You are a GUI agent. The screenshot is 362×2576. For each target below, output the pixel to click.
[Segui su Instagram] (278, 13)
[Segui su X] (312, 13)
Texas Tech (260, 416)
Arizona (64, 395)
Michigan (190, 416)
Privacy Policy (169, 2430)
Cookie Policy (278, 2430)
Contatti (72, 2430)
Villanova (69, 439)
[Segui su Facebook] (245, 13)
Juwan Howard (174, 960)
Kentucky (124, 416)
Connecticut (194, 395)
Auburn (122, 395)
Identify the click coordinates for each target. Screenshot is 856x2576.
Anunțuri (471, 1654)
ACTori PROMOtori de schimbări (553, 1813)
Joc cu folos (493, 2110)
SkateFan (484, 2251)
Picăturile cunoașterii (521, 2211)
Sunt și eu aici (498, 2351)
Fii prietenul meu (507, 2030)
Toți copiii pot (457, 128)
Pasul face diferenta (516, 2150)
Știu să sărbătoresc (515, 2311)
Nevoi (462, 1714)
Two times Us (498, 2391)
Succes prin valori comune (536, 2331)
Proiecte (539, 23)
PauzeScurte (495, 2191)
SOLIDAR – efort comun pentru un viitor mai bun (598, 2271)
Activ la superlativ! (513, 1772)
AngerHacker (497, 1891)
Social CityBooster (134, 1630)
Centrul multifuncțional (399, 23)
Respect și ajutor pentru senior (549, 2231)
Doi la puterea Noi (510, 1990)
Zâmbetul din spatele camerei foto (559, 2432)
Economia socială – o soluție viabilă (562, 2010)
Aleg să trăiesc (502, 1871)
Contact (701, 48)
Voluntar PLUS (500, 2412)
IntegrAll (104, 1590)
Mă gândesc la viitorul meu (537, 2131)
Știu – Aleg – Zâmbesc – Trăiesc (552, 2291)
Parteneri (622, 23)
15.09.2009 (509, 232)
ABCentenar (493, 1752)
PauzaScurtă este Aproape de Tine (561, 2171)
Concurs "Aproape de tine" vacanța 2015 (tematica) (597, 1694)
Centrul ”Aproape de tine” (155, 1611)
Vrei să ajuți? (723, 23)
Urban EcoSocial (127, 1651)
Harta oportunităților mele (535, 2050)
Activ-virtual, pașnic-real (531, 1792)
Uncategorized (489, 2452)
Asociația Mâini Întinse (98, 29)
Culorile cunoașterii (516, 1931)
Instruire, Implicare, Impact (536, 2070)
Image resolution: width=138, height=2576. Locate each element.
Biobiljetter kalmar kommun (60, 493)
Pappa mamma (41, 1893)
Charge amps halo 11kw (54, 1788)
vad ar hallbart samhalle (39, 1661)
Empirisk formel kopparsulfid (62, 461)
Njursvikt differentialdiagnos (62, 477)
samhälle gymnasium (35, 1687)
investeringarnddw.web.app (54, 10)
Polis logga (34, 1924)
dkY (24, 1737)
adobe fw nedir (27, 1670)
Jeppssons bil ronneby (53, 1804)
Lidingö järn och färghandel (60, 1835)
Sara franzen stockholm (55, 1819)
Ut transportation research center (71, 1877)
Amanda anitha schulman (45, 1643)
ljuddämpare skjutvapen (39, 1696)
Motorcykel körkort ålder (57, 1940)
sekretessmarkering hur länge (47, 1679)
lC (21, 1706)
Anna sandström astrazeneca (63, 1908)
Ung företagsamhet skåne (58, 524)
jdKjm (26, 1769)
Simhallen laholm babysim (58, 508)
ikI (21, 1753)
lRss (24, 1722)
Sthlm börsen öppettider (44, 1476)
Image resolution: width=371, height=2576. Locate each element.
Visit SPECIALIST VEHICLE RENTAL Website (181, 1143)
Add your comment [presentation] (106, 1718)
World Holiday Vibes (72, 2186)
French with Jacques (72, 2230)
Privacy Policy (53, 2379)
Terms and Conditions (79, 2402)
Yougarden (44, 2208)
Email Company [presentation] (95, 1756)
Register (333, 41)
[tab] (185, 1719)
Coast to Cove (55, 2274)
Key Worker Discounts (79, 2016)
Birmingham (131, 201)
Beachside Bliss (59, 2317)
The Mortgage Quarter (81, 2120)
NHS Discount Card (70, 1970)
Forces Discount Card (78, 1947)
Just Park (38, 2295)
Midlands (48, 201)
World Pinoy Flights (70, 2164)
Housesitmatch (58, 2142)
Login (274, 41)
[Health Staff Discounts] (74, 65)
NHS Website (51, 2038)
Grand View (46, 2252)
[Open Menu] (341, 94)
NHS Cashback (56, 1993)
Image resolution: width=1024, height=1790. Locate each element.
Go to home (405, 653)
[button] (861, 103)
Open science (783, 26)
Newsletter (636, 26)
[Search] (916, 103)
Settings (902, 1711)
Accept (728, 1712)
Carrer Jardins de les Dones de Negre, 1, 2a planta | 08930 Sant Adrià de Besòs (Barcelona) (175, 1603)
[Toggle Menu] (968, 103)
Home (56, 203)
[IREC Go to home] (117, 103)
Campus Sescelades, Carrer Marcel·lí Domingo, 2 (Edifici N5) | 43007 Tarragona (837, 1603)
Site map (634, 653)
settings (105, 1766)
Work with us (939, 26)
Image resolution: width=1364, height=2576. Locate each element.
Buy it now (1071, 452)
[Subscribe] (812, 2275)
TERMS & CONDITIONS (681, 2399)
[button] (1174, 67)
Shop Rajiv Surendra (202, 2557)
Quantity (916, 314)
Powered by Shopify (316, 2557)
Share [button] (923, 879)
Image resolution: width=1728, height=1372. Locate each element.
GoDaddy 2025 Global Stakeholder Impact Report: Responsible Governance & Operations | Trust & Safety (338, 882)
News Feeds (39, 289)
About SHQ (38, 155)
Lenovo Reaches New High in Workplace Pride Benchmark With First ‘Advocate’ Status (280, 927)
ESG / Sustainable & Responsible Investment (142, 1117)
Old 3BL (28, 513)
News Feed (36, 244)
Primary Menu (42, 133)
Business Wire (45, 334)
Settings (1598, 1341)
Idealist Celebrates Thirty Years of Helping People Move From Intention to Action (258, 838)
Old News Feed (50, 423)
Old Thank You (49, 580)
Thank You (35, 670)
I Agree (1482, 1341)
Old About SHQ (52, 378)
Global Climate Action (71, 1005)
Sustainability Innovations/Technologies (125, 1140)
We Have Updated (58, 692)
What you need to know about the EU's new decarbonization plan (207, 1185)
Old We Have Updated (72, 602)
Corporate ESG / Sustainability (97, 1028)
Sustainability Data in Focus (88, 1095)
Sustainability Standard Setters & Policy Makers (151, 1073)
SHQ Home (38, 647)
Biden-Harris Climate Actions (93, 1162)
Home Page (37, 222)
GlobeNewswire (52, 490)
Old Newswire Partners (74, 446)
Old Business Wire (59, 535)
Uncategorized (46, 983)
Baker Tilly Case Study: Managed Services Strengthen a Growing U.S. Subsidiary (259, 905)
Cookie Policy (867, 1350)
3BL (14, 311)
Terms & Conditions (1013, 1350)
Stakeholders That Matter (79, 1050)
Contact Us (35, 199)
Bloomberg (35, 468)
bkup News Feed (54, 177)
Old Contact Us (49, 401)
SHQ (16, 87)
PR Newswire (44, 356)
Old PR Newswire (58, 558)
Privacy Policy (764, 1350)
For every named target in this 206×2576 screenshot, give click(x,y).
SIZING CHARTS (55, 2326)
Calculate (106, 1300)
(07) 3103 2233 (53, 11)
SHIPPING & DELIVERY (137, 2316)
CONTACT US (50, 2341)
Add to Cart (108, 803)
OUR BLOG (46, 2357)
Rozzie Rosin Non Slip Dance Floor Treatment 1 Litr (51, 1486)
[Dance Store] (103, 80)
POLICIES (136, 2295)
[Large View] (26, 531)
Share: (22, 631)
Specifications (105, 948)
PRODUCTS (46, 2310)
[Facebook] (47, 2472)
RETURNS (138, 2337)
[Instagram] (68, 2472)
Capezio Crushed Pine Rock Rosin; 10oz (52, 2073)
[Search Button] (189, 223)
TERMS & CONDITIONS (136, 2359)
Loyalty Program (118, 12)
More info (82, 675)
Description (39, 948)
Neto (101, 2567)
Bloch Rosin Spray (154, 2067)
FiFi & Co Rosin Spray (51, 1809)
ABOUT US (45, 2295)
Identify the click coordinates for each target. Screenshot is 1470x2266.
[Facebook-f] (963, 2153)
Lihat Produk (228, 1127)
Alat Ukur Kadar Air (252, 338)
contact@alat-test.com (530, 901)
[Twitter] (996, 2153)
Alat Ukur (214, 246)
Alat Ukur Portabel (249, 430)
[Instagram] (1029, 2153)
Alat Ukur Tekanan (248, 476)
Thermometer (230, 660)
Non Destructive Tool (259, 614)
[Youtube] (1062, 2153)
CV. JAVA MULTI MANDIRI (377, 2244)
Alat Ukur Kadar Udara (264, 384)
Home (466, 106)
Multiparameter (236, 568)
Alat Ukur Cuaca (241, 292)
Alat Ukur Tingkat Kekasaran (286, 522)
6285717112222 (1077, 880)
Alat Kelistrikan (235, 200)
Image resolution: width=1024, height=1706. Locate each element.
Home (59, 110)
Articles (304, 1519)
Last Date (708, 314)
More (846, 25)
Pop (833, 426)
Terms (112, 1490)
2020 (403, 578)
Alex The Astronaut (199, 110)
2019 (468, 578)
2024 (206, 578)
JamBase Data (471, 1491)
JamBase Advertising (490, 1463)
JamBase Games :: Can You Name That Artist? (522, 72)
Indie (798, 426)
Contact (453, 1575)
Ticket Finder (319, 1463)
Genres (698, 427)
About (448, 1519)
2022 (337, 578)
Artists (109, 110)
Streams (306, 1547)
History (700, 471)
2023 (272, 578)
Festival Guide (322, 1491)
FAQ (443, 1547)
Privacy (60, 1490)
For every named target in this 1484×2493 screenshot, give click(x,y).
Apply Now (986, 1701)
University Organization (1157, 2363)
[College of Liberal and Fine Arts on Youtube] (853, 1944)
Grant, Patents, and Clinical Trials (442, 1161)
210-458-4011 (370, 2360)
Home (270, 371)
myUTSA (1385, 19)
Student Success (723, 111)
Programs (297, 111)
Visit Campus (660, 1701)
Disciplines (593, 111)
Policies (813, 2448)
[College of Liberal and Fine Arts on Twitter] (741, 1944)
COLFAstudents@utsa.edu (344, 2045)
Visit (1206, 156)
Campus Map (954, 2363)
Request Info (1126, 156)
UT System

Task directions:
Each line from the top of the records above through the line containing "SOLIDAR – efort" needs to be transcribed exactly, and no line after it.

Answer to the problem:
You are a GUI agent. The screenshot is 362×2576. For each target below, output the pixel to click.
[Segui su Instagram] (278, 13)
[Segui su X] (312, 13)
Texas Tech (260, 416)
Arizona (64, 395)
Michigan (190, 416)
Privacy Policy (169, 2430)
Cookie Policy (278, 2430)
Contatti (72, 2430)
Villanova (69, 439)
[Segui su Facebook] (245, 13)
Juwan Howard (174, 960)
Kentucky (124, 416)
Connecticut (194, 395)
Auburn (122, 395)
Identify the click coordinates for each target. Screenshot is 856x2576.
Anunțuri (471, 1654)
ACTori PROMOtori de schimbări (553, 1813)
Joc cu folos (493, 2110)
SkateFan (484, 2251)
Picăturile cunoașterii (521, 2211)
Sunt și eu aici (498, 2351)
Fii prietenul meu (507, 2030)
Toți copiii pot (457, 128)
Pasul face diferenta (516, 2150)
Știu să sărbătoresc (515, 2311)
Nevoi (462, 1714)
Two times Us (498, 2391)
Succes prin valori comune (536, 2331)
Proiecte (539, 23)
PauzeScurte (495, 2191)
SOLIDAR – efort comun pentru un viitor mai bun (598, 2271)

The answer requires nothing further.